Gun control advocates say government is backing down on promise to ban assault-style weapons
The Liberal government is introducing a revised set of amendments to its pending gun legislation after dropping some initial changes that sparked outcry from firearm owners.
Public Safety Minister Marco Mendicino said Tuesday the amendments to Bill C-21 include a new definition of prohibited firearms that encompasses certain "assault-style" rifles.
"These reforms are about keeping AR-15 assault-style firearms off of our streets while at the same time respecting gun owners," he told a press conference.
In May 2020, the government announced a ban on roughly 1,500 makes and models of military-grade and "assault-style" weapons in Canada.
But gun control advocates have been calling for an "evergreen" definition of prohibited guns that would include more models and could apply to any future designs.
In February, the Liberals withdrew a series of controversial amendments that included such a definition after some firearms owners argued it would have unfairly targeted hunters and farmers.
Those clauses effectively would have banned any rifle or shotgun that could accept a magazine with more than five rounds, long guns that generate more than 10,000 joules of energy, or any gun with a muzzle wider than 20 millimetres — rules that would have rendered many firearms illegal.
Public safety minister announces amendments to firearms legislation
Public Safety Minister Marco Mendicino says he worked closely with victims of gun violence and the reforms amount to a 'strong package.'
Mendicino said the government came up with a revised definition after consulting with manufacturers, hunters and Indigenous communities.
The new proposed definition would cover weapons that fire in a "semi-automatic manner" and were "originally designed" to accept a magazine with more than five rounds.
The definition would only apply to firearms manufactured after Bill C–21 becomes law, meaning owners would be allowed to keep what they currently have.
Gun control advocates aren't happy with the changes. Nathalie Provost, a survivor of the 1989 Montreal Massacre, said the definition creates a "loophole" that leaves out too many models.
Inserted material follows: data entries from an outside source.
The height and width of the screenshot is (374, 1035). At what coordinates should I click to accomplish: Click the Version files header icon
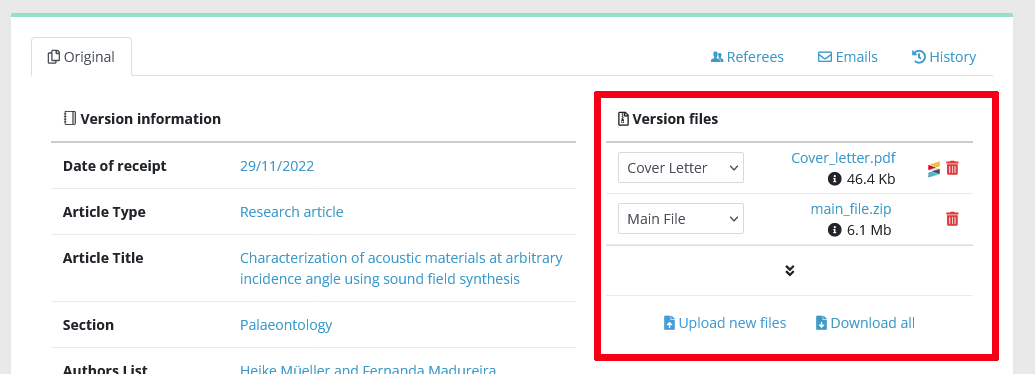pyautogui.click(x=623, y=119)
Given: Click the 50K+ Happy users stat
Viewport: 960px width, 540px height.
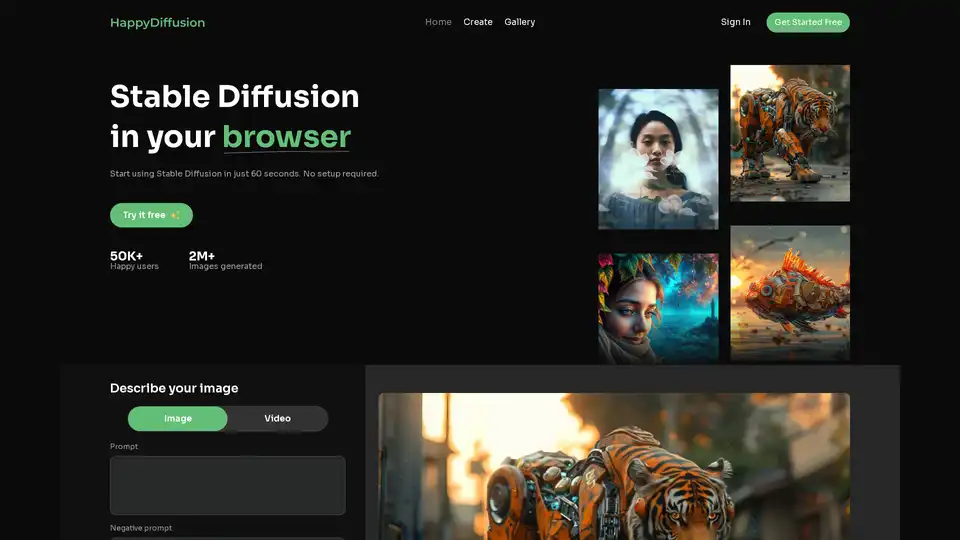Looking at the screenshot, I should click(x=134, y=260).
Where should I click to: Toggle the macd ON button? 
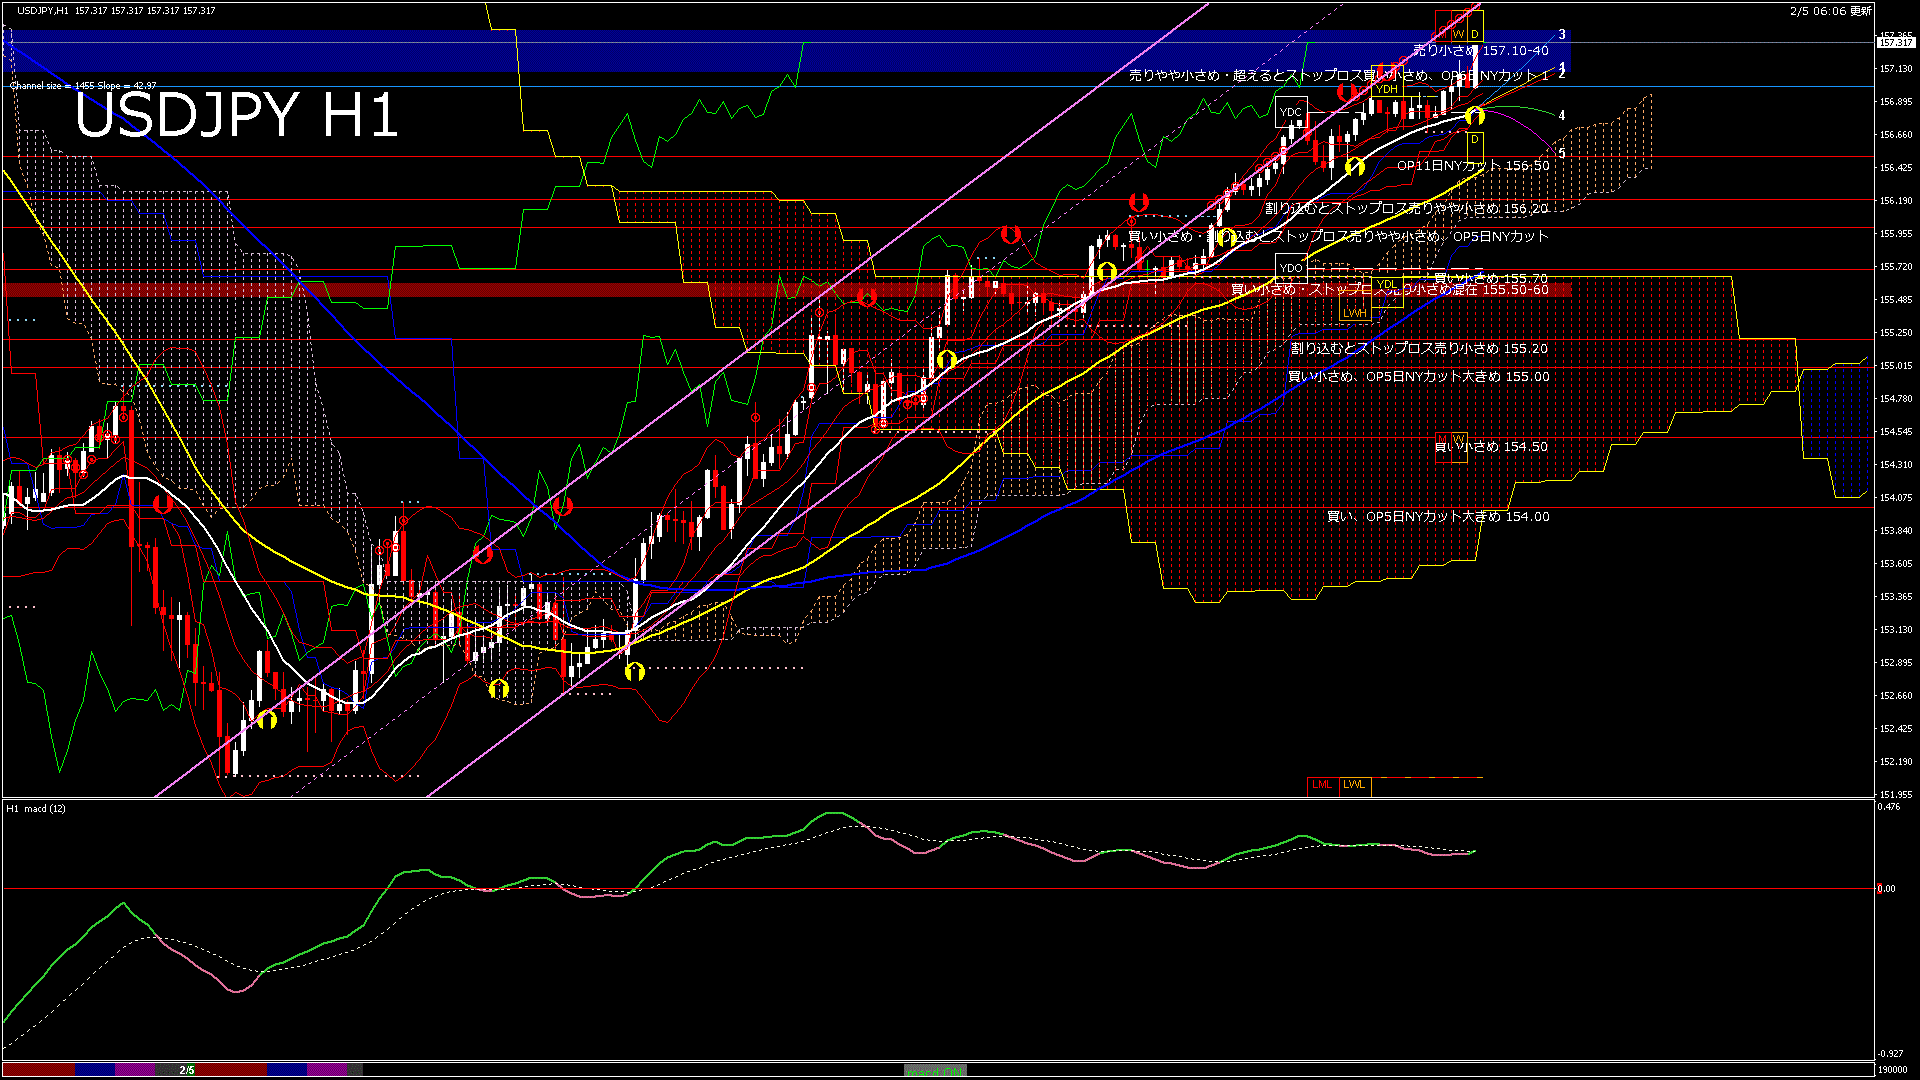935,1071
She also raised concerns about the definition not being applied retroactively.
"[Our] request is very simple — a permanent and complete ban on assault-style weapons," Provost said.
Heidi Rathjen, a witness to the 1989 massacre, said the changes "watered down" what the Liberals originally promised.
"It is another betrayal of all the victims of mass shootings," she said.
Rathjen said that including the language "originally designed" in the definition would allow manufacturers to circumvent the intent of the law.
"It depends on what the designer had in mind and the designers are the manufacturers who have been known to tinker with their models," Rathjen said.
Proposed amendments to C-21 'another betrayal,' says Polytechnique shooting witness
Heidi Rathjen, who witnessed the Polytechnique massacre in 1989, says the proposed amendments are easy to circumvent and point to a 'total capitulation by the Trudeau government' on gun legislation.
During his press conference, Mendocino was asked about gun control advocates' claims that the government had watered down the original amendments.
"I get that this is a very difficult and emotional subject matter," he said. "But this is a strong, strong package [of reforms] and we will save lives with it."
Some gun owners aren't happy with the new amendments either. Rod Giltaca, head of the Canadian Coalition for Firearm Rights, said the changes still unfairly target law-abiding gun owners.
"We all want a safer Canada," Giltaca said. "But you don't go after everyone who hasn't done a thing to deserve it as part of a plan like that."
The government is also establishing an advisory committee to provide independent advice for potential future gun regulations.
But both Rathjen and Provost said similar committees haven't worked in the past.
"That is a cop-out," Rathjen said. "We know that these committees can be micromanaged to do exactly what the government wants."
Giltaca said he's open to the idea of an advisory committee but it would depend on who's on it. He said his group would be open to participating.
"We've been open and welcoming to any kind of collaboration," he said. "I would hope that all sides can come together. We can all work together for a safer Canada."